Long-chain fatty acid uptake by skeletal muscle is impaired in homozygous, but not heterozygous, heart-type-FABP null mice

Previous studies with cardiac myocytes from homozygous heart-type fatty acid (FA)-binding protein (H-FABP)(-/-) mice have indicated that this intracellular receptor protein for long-chain FA is involved in the cellular uptake of these substrates. Based on the knowledge that muscle FA uptake is a process highly sensitive to regulation by hormonal and mechanical stimuli, we studied whether H-FABP would play a to in this regulation. A suitable model system to answer this question is provided by H-FABP(+/-) mice, because in hindlimb muscles the content of H-FABP was measured to be 34% compared to wild-type mice. In these H-FABP(+/-) skeletal muscles, just as in H-FABP(-/-) muscles, contents of FA transporters, i.e., 43-kDa FABPpm and 88-kDa FAT/CD36, were similar compared to wildtype muscles, excluding possible compensatory mech-anisms at the sarcolemmal level. Palmitate uptake rates were measured in giant vesicles prepared from hindlimb muscles of H-FABP(-/-), H-FABP(+/-), and H-FABP(+/+) mice. For comparison, giant vesicles were isolated from liver, the tissue of which expresses a distinct type of FABP (i.e., L-FABP).
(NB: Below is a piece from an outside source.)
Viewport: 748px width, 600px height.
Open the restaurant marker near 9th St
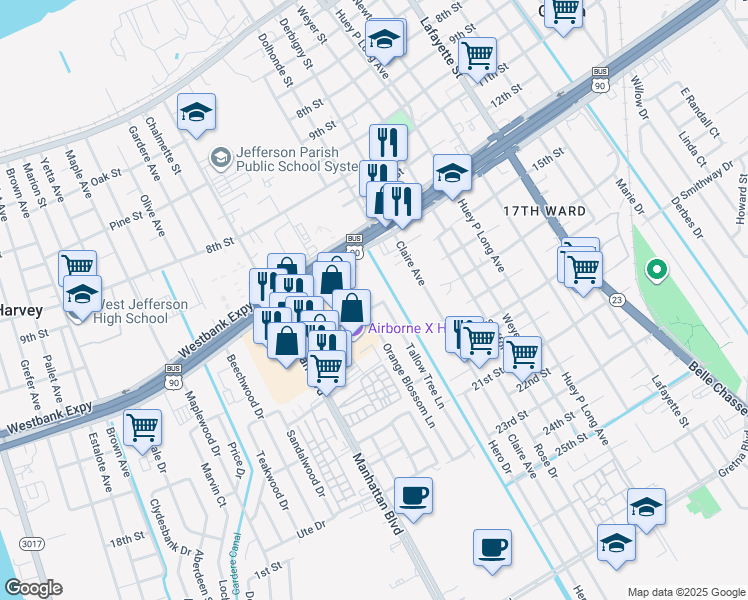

Whereas in H-FABP(-/-) skeletal muscle FA uptake was reduced by 42-45%, FA uptake by H-FABP(+/-) skeletal muscle was not different from that in wild-type mice. In contrast, in liver from H-FABP-/- and from H-FABP(+/-) mice, FA uptake was not altered compared to wild-type animals, indicating that changes in FA uptake are restricted to H-FABP expressing tissues. It is concluded that H-FABP plays an important, yet merely permissive, role in FA uptake into muscle tissues.